Per una comunicazione etica della destinazione turistica

locanda mistral in val maira

Se in un buon vino la struttura e l’identità, ovvero quell’insieme irripetibile di tratti marcati, elementi pertinenti e inscindibili relazioni in mutuo accrescimento che sono superiori alla sommatoria algebrica delle singole parti, sono date da quello che siamo soliti definire con il termine terroir; allo stesso modo per una destinazione potremo parlare di territorio. Non altro che il contesto nel quale accadono e si succedono le relazioni. Relazioni tra le persone e relazioni tra le persone e il paesaggio, inteso nella sua accezione più ampia.
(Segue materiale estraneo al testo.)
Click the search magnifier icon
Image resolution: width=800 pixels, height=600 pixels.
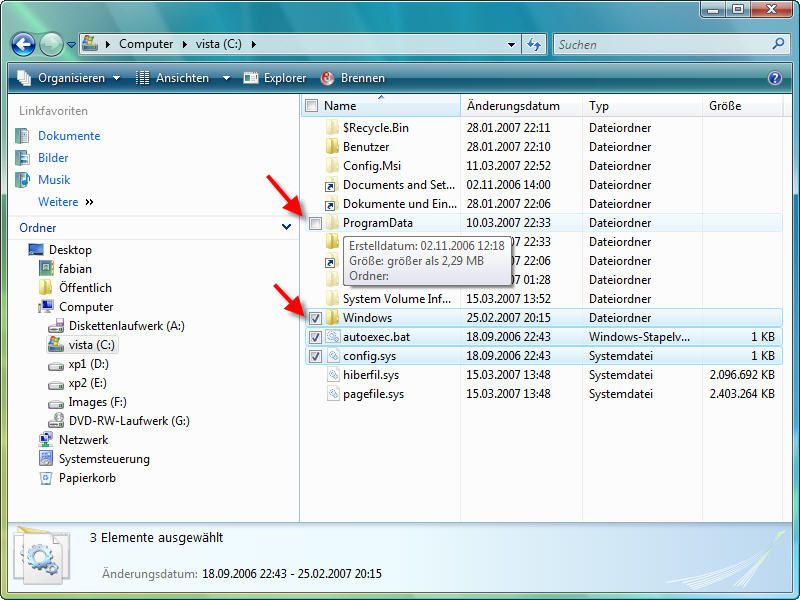coord(779,44)
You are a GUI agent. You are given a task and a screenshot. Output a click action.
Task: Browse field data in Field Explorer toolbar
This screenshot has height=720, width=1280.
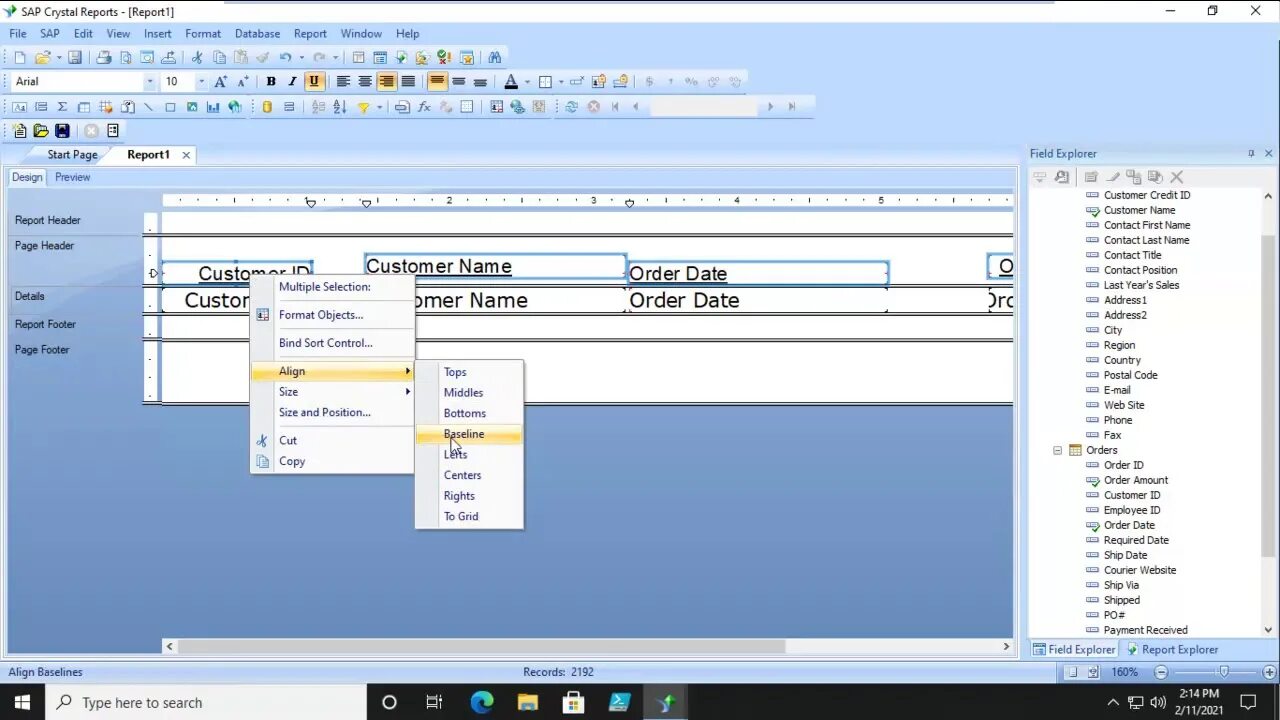coord(1061,177)
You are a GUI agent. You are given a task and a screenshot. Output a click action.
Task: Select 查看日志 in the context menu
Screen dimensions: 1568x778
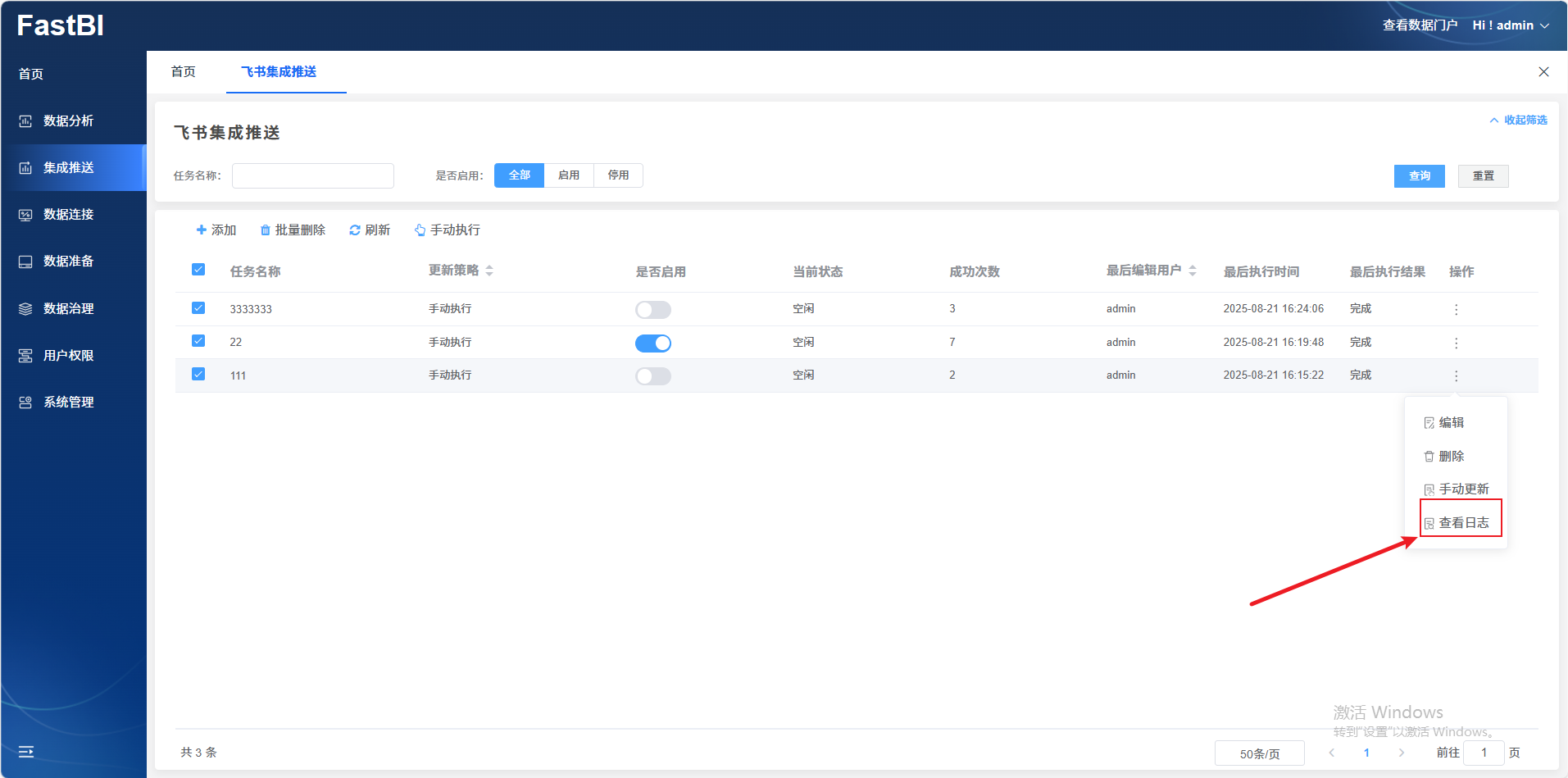(x=1462, y=523)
La comunità – fatta di cittadini residenti ma anche di cittadini temporanei, ovvero escursionisti e turisti – e il paesaggio fanno del territorio ciò che esso è. Sono la sua essenza. Possiamo allora sostituire il concetto, forse oggi un po’ abusato nel marketing e nella comunicazione turistica, di esperienza con quello che ci sembra essere più adatto e calzante: la relazione.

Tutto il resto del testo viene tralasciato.